Favorite book of 2009:
Crusaders impinge (a little); Mongols much more


Ruins of Crusader castle, Byblos, modern Lebanon

For the last ten years of her life, my mother had sitting on her reading table a little book entitled The Crusades through Arab Eyes. I don't know if she ever read it, though she might have. It simply sat there for years; I too thought I might get around to it, but I didn't. When I cleaned out her place, I let it go along with hundreds of other books. I somewhat regret that now.

In Destiny Disrupted: A History of the World Through Islamic Eyes, Tamim Ansary explains just what a minor episode the Crusades were for contemporaries in the Middle World who didn't have the misfortune to encounter the Crusaders. After all, the Mediterranean coast was just the far western fringe, a troubled frontier area. He reports on contemporary accounts.

No one seemed to cast the wars as an epic struggle between Islam and Christendom -- that was the story line the Crusaders saw. Instead of a clash between two civilizations, Muslims saw simply a calamity falling upon ... civilization [itself]. For one thing, when they looked at the Franj [Franks, modern French], they saw no evidence of civilization. An Arab prince named Usamah ibn Munqidh described the Franks as being like 'beasts, superior in courage and fighting ardor, but nothing else ..."

...In areas under attack, Muslims did, of course, feel threatened by the Franj, even horrified by them [Crusaders really did boil and eat captives!], but they didn't see in these attacks any intellectual challenge to their ideas and beliefs. ...

What's more, the Crusades stimulated no particular curiosity in the Muslim world about Western Europe ...the Crusades brought virtually no European cultural viruses into the Islamic world.

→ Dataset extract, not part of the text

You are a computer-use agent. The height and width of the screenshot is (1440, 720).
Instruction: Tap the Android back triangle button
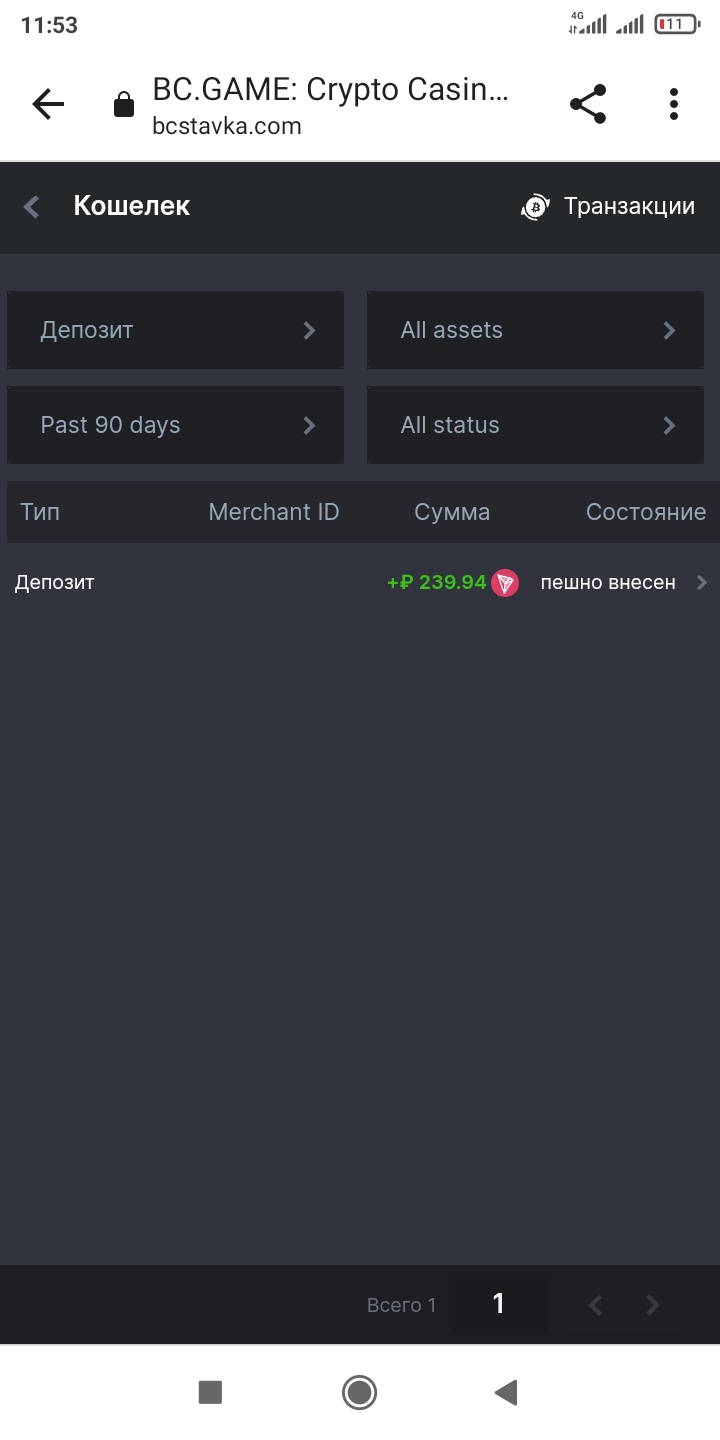[x=506, y=1392]
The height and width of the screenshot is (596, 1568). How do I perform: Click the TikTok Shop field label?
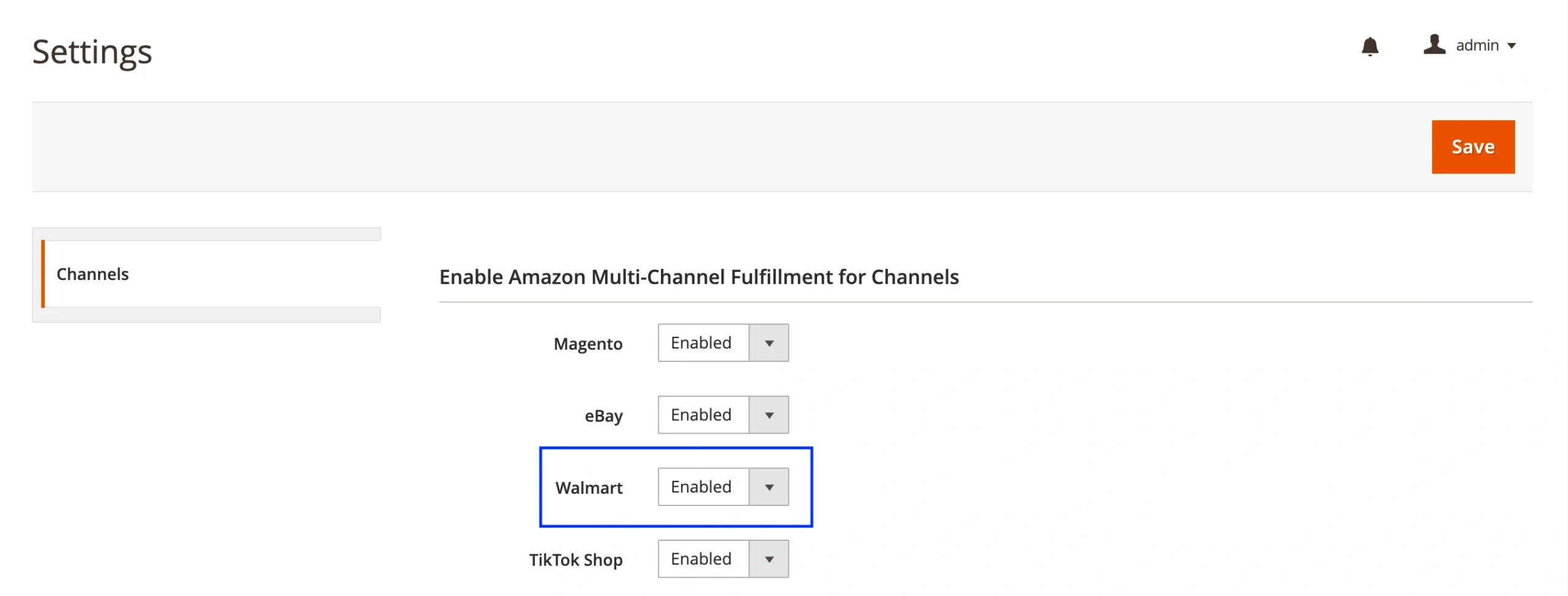(575, 560)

From the point of view of the Middle World, the real horror of the period was the Mongol invasion from the Central Asian plains. Military chieftains known in the West as Genghis Kahn and Tamerlane swept through the community's heartland, butchering and destroying rather than holding and exploiting. Ansary dates the development of a strain of Islam that demands aggressive purity from the religion's adherents and endorses jihad against other Muslims with whom one has doctrinal disagreements to the Mongol invasion crisis. Religious scholars of that time, trying to explain how barbarians could conquer the land of the faithful even if only briefly, were the intellectual ancestors of today's Saudi Wahabism and al Qaeda terrorists.

Then as now, an aggressive fundamentalism developed as a response to fear of annihilation. That's worth contemplating in all contemporary worlds -- European, Middle and Asian -- in these times of loose nukes, rapid cultural commodification, and impending climate catastrophe. Can we buck that human response to kill one another when facing real, legitimate fears?

This is the second of three consecutive posts about my favorite read of 2009.

1 comment:

Kay Dennison said...

Interesting post!!!! I don't think most people understand history which is why we are doomed to repeat it.

In answer to your question, Oscar Wilde said, "Man is a rational animal who always loses his temper when called upon to act in accordance with the dictates of reason." and Bertrand Russell said, "It has been said that man is a rational animal. All my life I have been searching for evidence which could support this."

These two fine minds said it better than I can.